School of Environment, State Key Laboratory of Water Environment Simulation, Beijing Normal University, Beijing 100875, China.
School of Environment, State Key Laboratory of Water Environment Simulation, Beijing Normal University, Beijing 100875, China.
Water Res. 2017 Oct 1;122:377-386. doi: 10.1016/j.watres.2017.06.023. Epub 2017 Jun 8.

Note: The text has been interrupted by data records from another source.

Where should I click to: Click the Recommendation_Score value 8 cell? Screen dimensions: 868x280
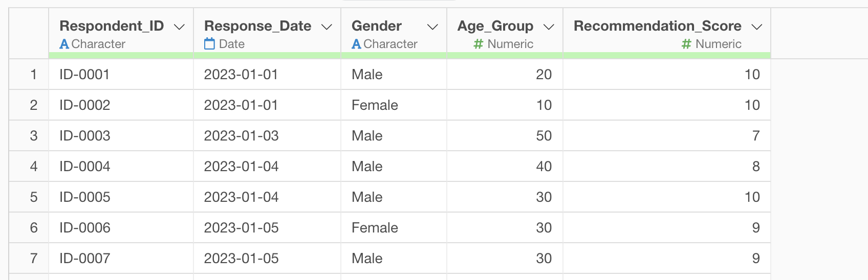(x=667, y=167)
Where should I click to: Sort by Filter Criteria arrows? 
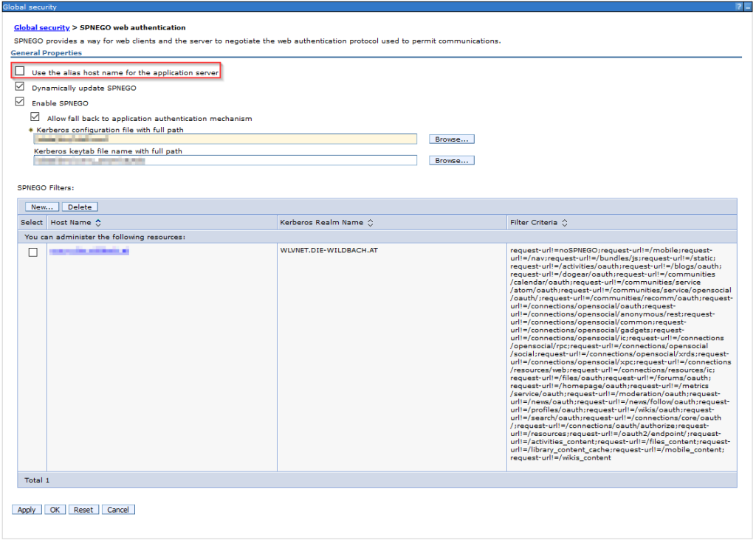coord(566,222)
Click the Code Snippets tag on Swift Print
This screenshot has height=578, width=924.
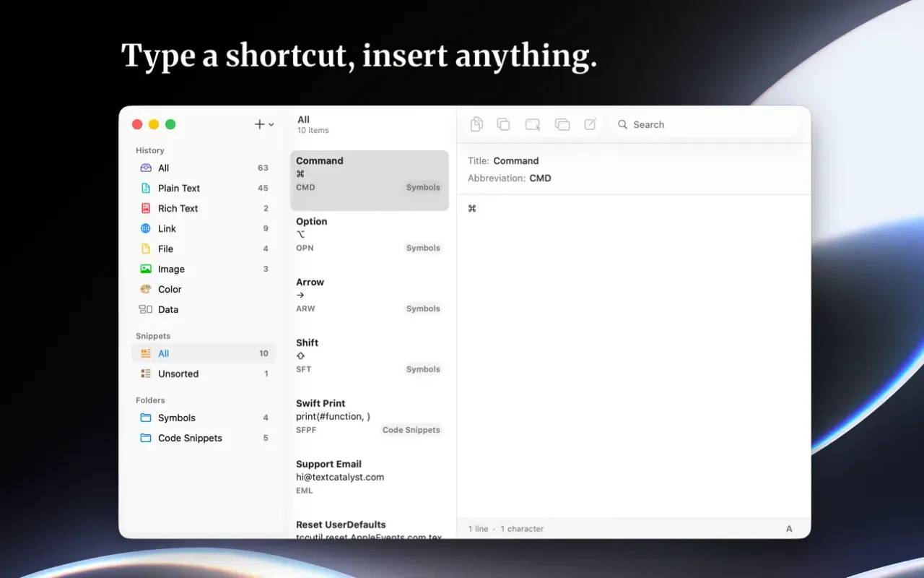click(x=411, y=430)

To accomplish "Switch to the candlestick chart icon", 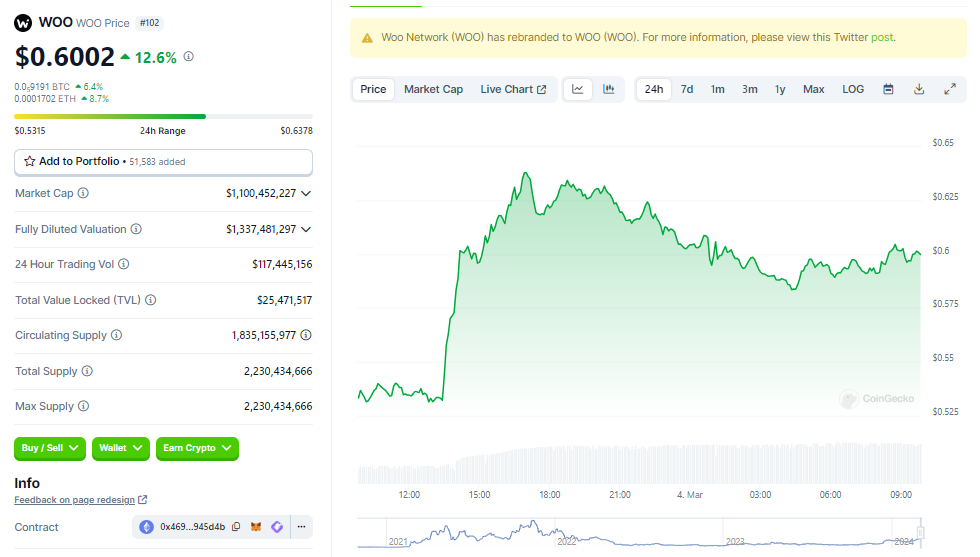I will 608,89.
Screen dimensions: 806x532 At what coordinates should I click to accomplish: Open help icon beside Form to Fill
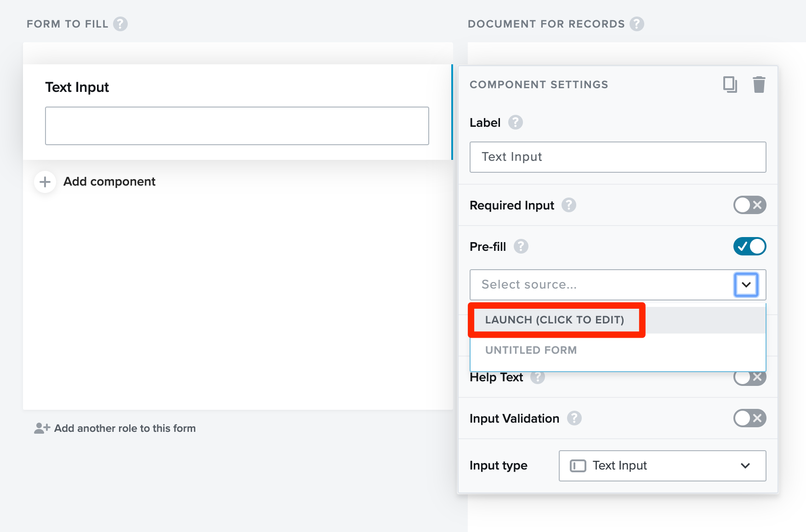(x=120, y=24)
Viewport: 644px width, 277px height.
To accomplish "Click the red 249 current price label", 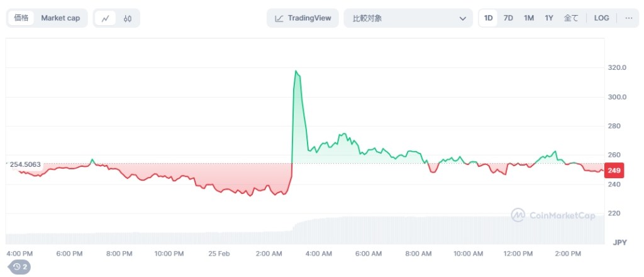I will point(614,170).
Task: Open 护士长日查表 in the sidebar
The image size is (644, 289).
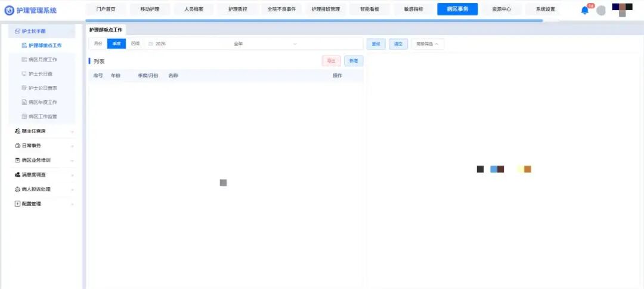Action: click(42, 88)
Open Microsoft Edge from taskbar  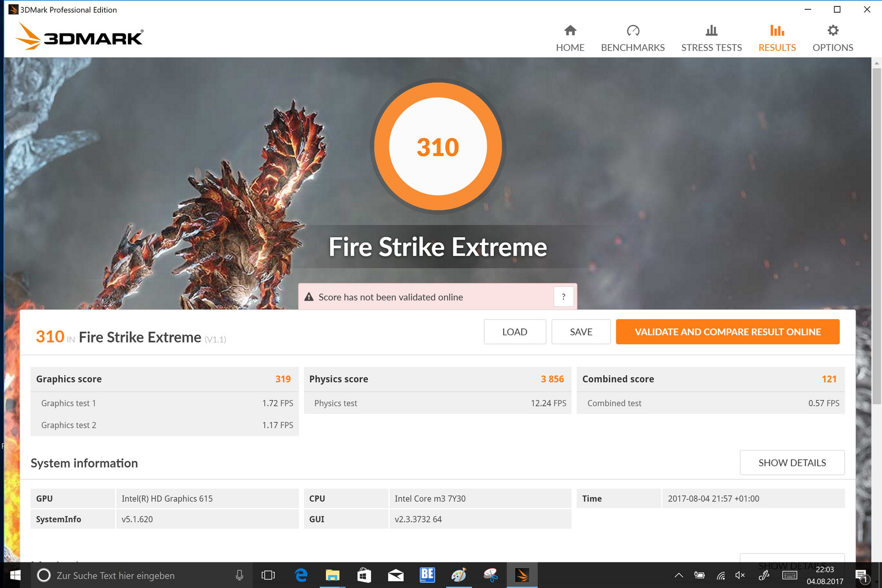[x=301, y=575]
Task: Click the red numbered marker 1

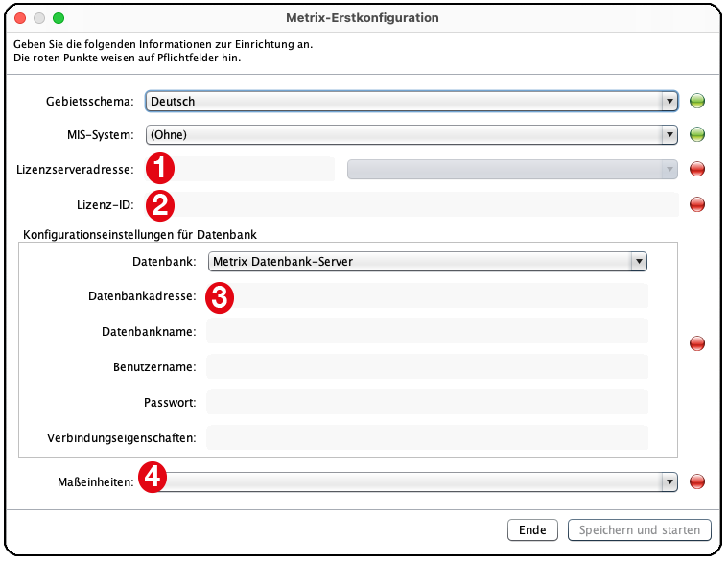Action: [x=159, y=169]
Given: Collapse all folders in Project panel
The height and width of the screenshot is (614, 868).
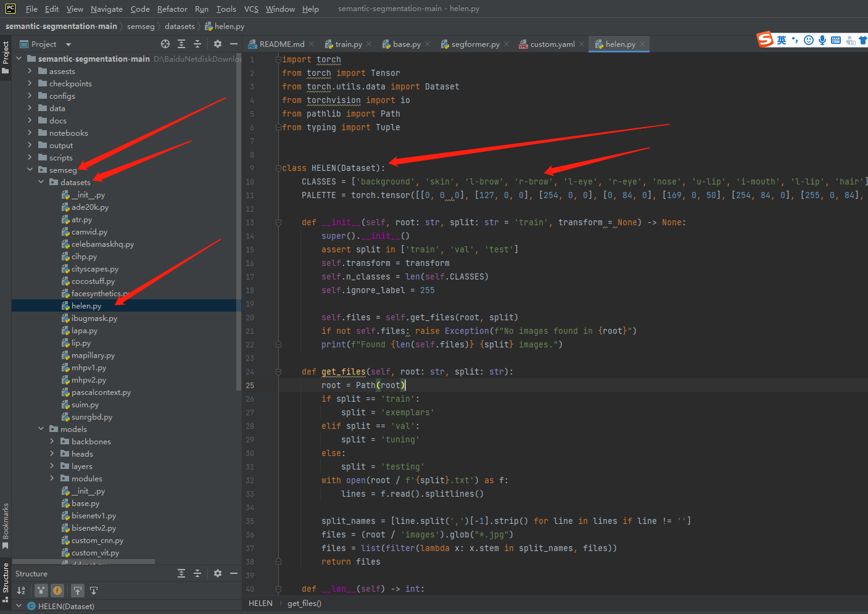Looking at the screenshot, I should (x=197, y=44).
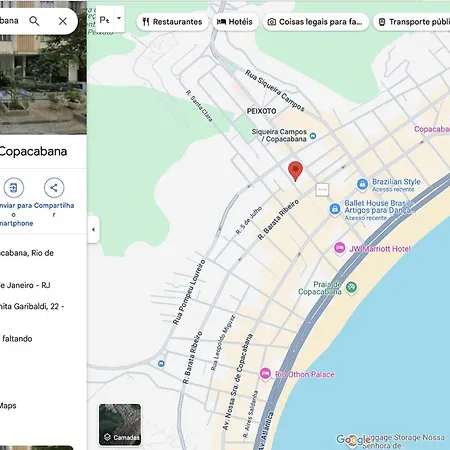The width and height of the screenshot is (450, 450).
Task: Toggle the Camadas layers view
Action: tap(120, 425)
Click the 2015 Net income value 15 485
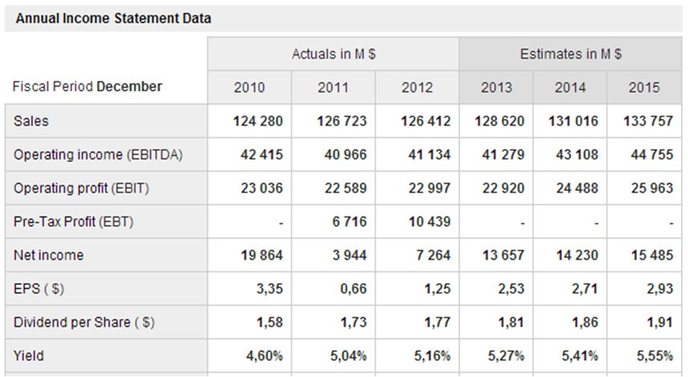Image resolution: width=688 pixels, height=377 pixels. click(x=652, y=255)
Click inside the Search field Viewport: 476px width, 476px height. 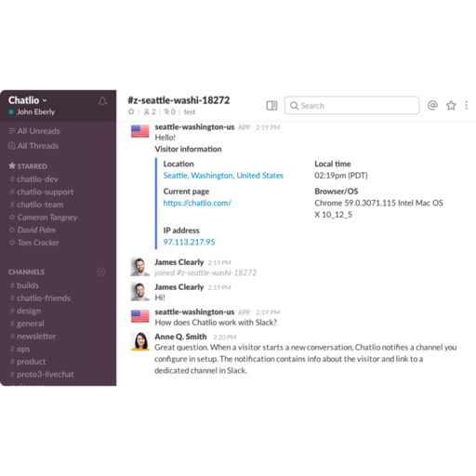(351, 106)
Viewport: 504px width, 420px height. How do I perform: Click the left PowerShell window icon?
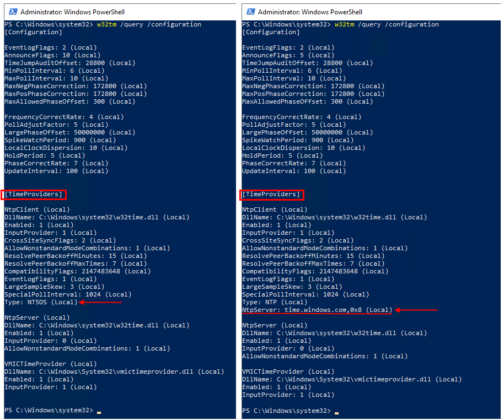tap(13, 12)
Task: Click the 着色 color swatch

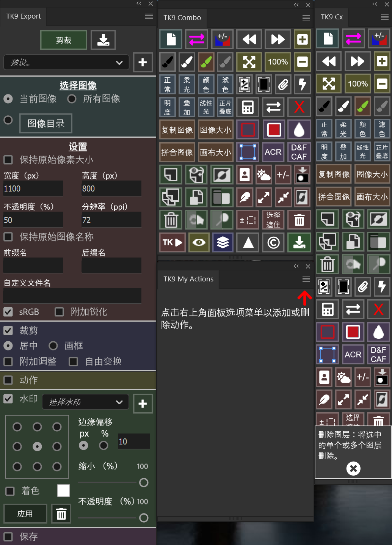Action: click(63, 490)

Pesticide loadings to watersheds increase during agricultural development and may vary in accordance with different crop types and seasons. High pesticide loadings can potentially result in polluted stream water. The objective of this study was to determine the pesticide loadings and concentrations of three typical pesticides (atrazine, oxadiazon, and isoprothiolane) in river water from a middle-high latitude agricultural watershed in northern China. During this study, we evaluated the watershed pesticide loss patterns for two crop types over three decades. For this purpose, we integrated data from field investigations, laboratory experiments, and modeling simulations involving a distributed hydrological solute transport model (Soil and Water Assessment Tool, SWAT). SWAT was employed to compare the temporal-spatial fate and behaviors of atrazine, oxadiazon, and isoprothiolane from 1990 to 2014 in a watershed area amounting to 141.5 km. The results showed that the three pesticides could be detected at different locations throughout the watershed, and isoprothiolane was detected at the maximum value of 1.082 μg/L in surface runoff of paddy land. The temporal trend for the yearly loading of atrazine decreased slightly over time, but the trends for oxadiazon and isoprothiolane increased markedly over an 18-year analysis period. In regard to the pesticide concentrations in water, atrazine was associated with the largest value of nearly 1.4 μg/L. July and August were the found to be prime periods for pesticide loss from paddy land, and the biggest monthly loss of atrazine from dryland appeared in June. Under similar usage conditions, isoprothiolane loading from paddy fields ranked as the largest one among the three types of pesticides and reached up to 17 g/ha. Limited monitoring data were useful for validating the model, which yielded valuable temporal-spatial data on the fate of pesticides in this watershed. With the expansion of paddy rice cultivation, risks for pesticide contamination of water bodies will increase. The results of this study should be valuable for future exposure and risk assessments aimed at protecting the environment and human health.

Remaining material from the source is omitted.